One of the ironies of the series Mad Men, is that while the female characters are openly harassed, have low expectations and work in a sexist environment, their male counterparts who oppress them are also suppressed, beaten down and suffer humiliations in their own way. Mad Men explores this containment with parallel stories showing how each character deals with the confines they live in.
The parallel stories we see plays with two pretty big questions:
- What does it mean to be a man?
- What does it mean to be a woman?
In episode 1, Peggy finds out what it means to be a woman. She is stripped naked verbally by Pete within minutes of starting her job(then later physically) and advised to show off her ‘darling ankles’ by the office manager. In fact, every message she gets is to prostrate herself. Then she does what she doesn’t believe in – she makes a pass at Don because she is now convinced that is what she must do. Don’s response is not what she expects – he refuses. ‘I’m your boss – not your boyfriend’ . Yet when Pete comes to her home later, drunk, she sleeps with him. Despite what Don told her she can see for herself what it means to be a woman.

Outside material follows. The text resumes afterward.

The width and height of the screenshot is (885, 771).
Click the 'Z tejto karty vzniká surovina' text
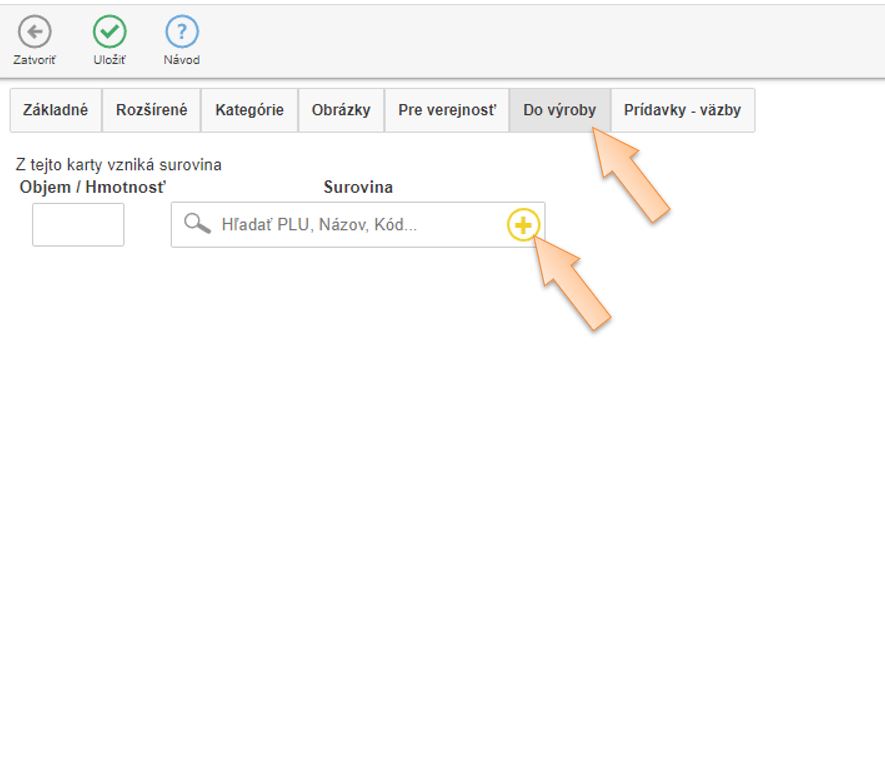tap(119, 165)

Don lives the suburban dream, a beautiful blonde wife, picket fence, well behaved kids, a top job in the city and the respect and admiration of his peers. He has created the perfect Norman Rockwell facade. (‘love was invented by guys like me to sell nylons’ ). He knows precisely how to build and maintain this facade but the pressure to do so comes at the expense of his inner life. He is emotionally unfulfilled, his wife is little more than a child, he drinks continuously and is slowly coming apart at the seams. Rachel, sees through him ‘I don’t know what you really believe in, but I know what it feels like to be out of place. To be disconnected. ‘ Just like Peggy, Don lives in a world he does not recognize but must live in and what that means when you are a man.
This theme is nicely summed up by Pete on the phone to his wife ‘I’m giving up my life to be with you , aren’t I?’
To be a grown-up, man or woman , is to be self-determined, self-reliant and inter-dependent but it is not what it means to BE a man, to BE a woman. It is this disconnect that provides a rich, yet subtle blend of stories in Mad Men.